LOS ANGELES, (Reuters Life!) – Fleetwood Mac frontman Lindsey Buckingham has finished work on his third solo album in six years, a project he expects to release in September and promote with a tour.
The album, “Seeds We Sow,” will also be his first outside the Warner Bros. family. Buckingham told Reuters that he was unhappy with its handling of his solo projects, and he was now considering teaming up with a new label or going the DIY route with an independent promotion team.
Fleetwood Mac is also a free agent after more than 40 years at Warner Bros., Buckingham said. The Anglo-American rock icons last released an album in 2003 and were the ninth biggest touring act in 2009 with U.S. ticket sales of $55 million, according to Pollstar.
Buckingham, 61, said Fleetwood Mac will continue to tour and record.
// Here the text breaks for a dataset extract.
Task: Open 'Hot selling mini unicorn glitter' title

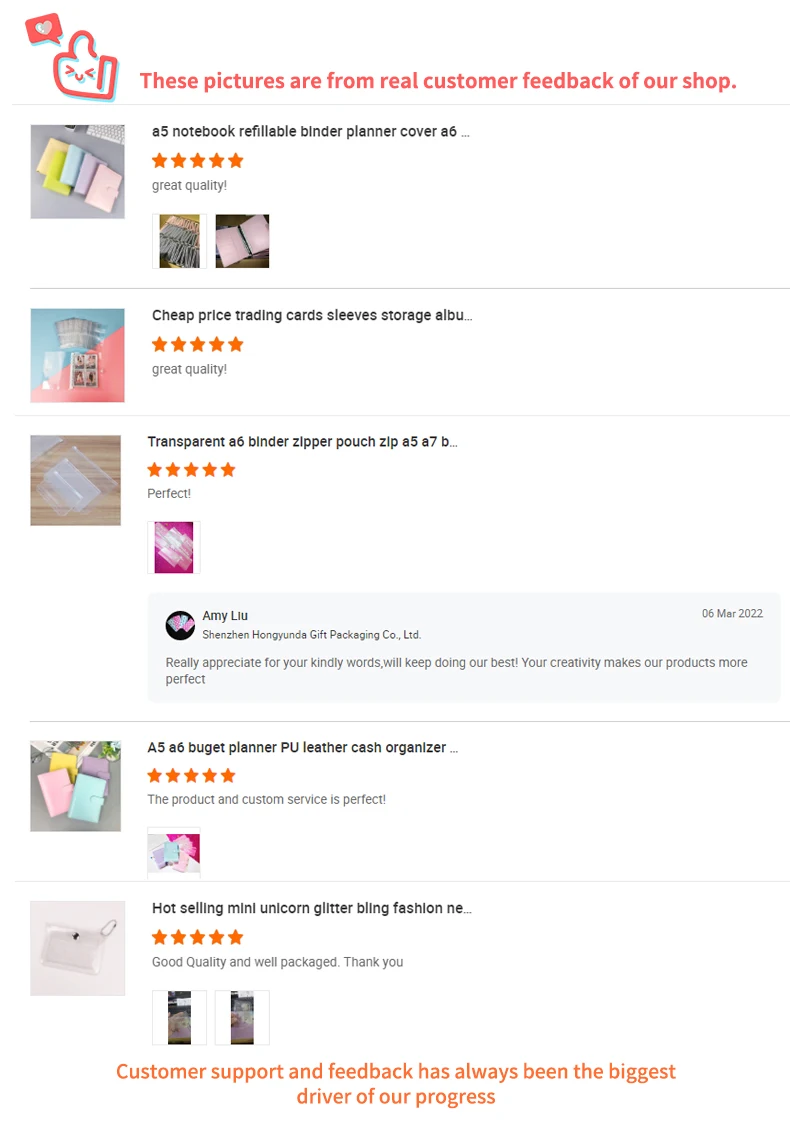Action: click(312, 908)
Given classic-rock audiences’ disdain for hearing new music in concert, he said he enjoys the creative challenge of giving old favorites a new sheen on stage.
Despite a busy family life, Buckingham has also been on a creative tear in his solo career, releasing albums in 2006 and 2008, and touring to promote both of them. Before then, he had not released a solo album since 1992’s “Out of the Cradle.”
Coincidentally, he said “Seeds We Sow” will be similar in tone to “Out of the Cradle,” which received a rapturous critical response but was a relatively poor seller.
ANOTHER STONES COVER
The title track opens the album. “I don’t think anyone’s gonna take that for a radio song because it’s just voice and acoustic guitar and there’s a lot of that on the record,” he said. “It runs the gamut. There’s some lead playing, there’s a little bit of everything on there.”
As he did on 2006’s “Under the Skin,” he covers an obscure Rolling Stones song, this time “She Smiled Sweetly” from the band’s 1967 album “Between the Buttons.” He previously reworked their 1966 tune “I Am Waiting.”
Buckingham said he was a fan of the Stones’ experimental recordings with original leader Brian Jones, an ill-fated virtuoso with whom he shares a musical versatility.
He recorded “Seeds We Sow” at his home studio in Los Angeles, playing most of the instruments and mixing it himself while fulfilling his obligations as the married father of three preteens.
While there is no theme to the album, his late-in-life domesticity inevitably means songs “get filtered through looking at the world a little differently, perhaps a little more philosophically.”
Buckingham will take a break from laying the groundwork for the album when he appears at the annual ASCAP “I Create Music” Expo for musicians and songwriters in Hollywood on April 29. His Q&A with pop singer Sara Bareilles will follow the presentation of the performing rights group’s Golden Note Award for career achievement.
“Maybe I’ll take a guitar and a little amp and do a little picking on stage,” he said.
But he warned attendees not to ask him technical questions related to publishing and licensing. And maybe not to tax him too much with tips for songwriting.
“I don’t really think of myself so much as a writer as a stylist, someone who came into writing from the back door and has found it through a certain very specific and personal means. It’s all about what you do with the style. Hopefully I’ll have something good to say. We’ll see.”